In pink trousers and a matching puffer jacket, Grammy-nominated Kenyan musician Bien-Aime Alusa gyrates on stage as he sings to a bank of swaying fans, many capturing the moment on their mobile phones.
When the curtain drops on the concert in Nairobi, Alusa keeps making connections and profit through a digital streaming and payment platform, Hustle Sasa, which he co-founded to help artists recover from revenues lost to the coronavirus lockdown.
Hustle Sasa, which officially launched in November 2021, allows the singer-songwriter and fellow creatives to stream music or sell branded merchandise, concert tickets, food, fashion and other services in one mobile phone application.
Artists or vendors sell their products directly to the market, with no set-up costs or monthly fees, and receive payment instantly via bank card or mobile money, avoiding expensive commissions charged by some apps.
“Our region has one of the lowest pay-out rates in the world from other streaming platforms, but on Hustle Sasa you are getting value for money in real time,” Alusa said.

- _Supplied material_:
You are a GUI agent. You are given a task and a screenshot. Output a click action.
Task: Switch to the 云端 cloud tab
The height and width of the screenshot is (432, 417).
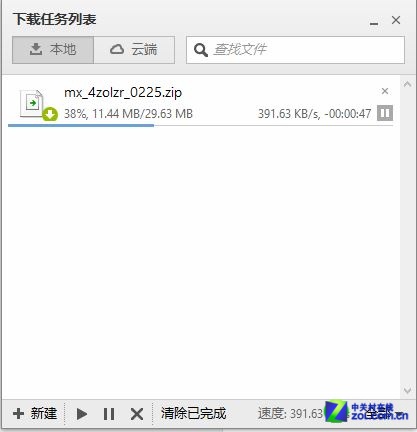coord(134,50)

- _Description of the task_:
Continue the article above on Bien-Aime Alusa and his Hustle Sasa platform, picking up after its final sentence.

- _Exercise result_:
Glena Jiwani, who owns the fashion boutique Pink Savannah in the capital Nairobi, said it has allowed her to expand her business online, and keep tabs on stock and sales. “I did not even have a website but now it’s so easy,” she said.
Yaba, another Kenyan musician, said the app’s streaming service allows him to make more money and to connect directly to his audience. “As a musician who is fighting his way to the top, when it comes to streaming it’s not like the other platforms,” he said at his studio in Rongai, western Kenya.
Alusa said he is in talks to spread operations across the continent, from Ghana to South Africa.
“It’s the future of ticketing, it’s the future of selling merch, it’s the future where we are going to have the power and future in our hands.”